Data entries
---------------

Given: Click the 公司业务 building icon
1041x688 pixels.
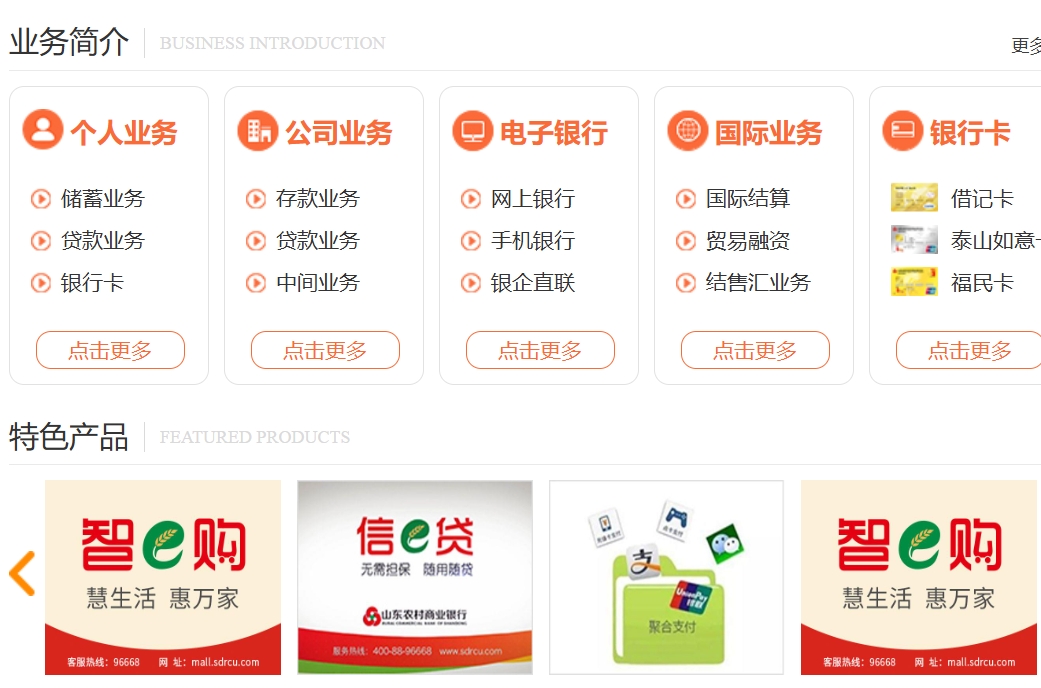Looking at the screenshot, I should [258, 130].
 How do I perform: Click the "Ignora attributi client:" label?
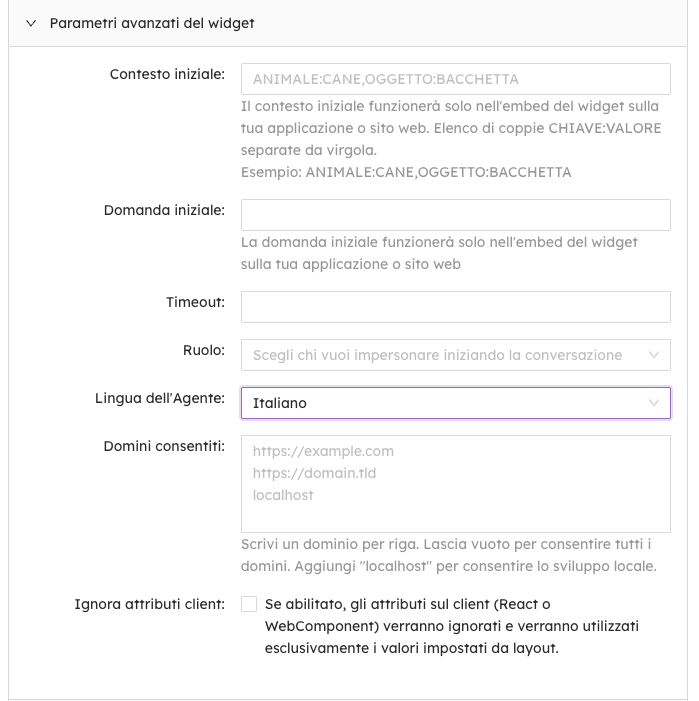tap(150, 604)
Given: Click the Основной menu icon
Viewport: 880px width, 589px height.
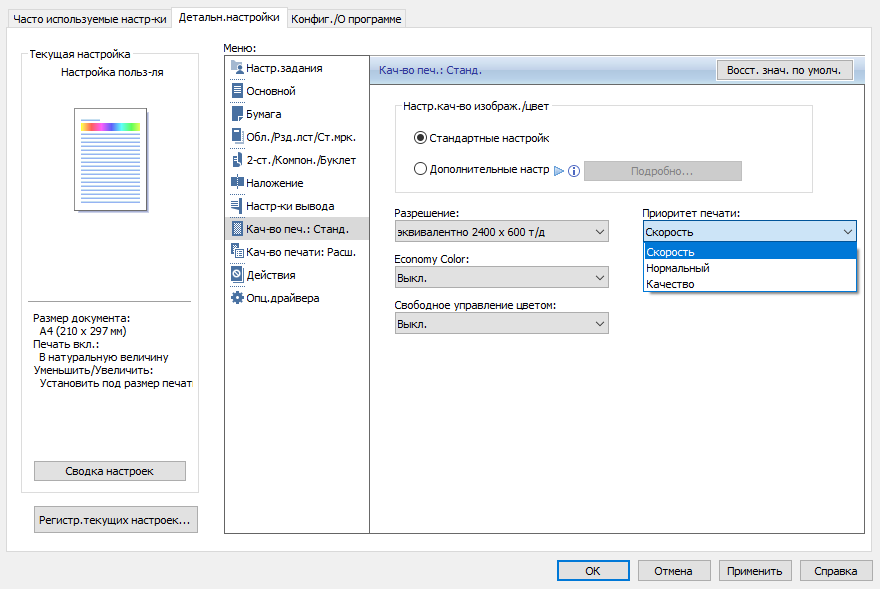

---------------

- _WHAT TO PRODUCE_
Nothing but the lines from the one containing "Given: Click the Основной menu icon" to the last line of the records should be returned, exactly as they appear and without pictures.

- _ANSWER SECTION_
Given: Click the Основной menu icon
Viewport: 880px width, 589px height.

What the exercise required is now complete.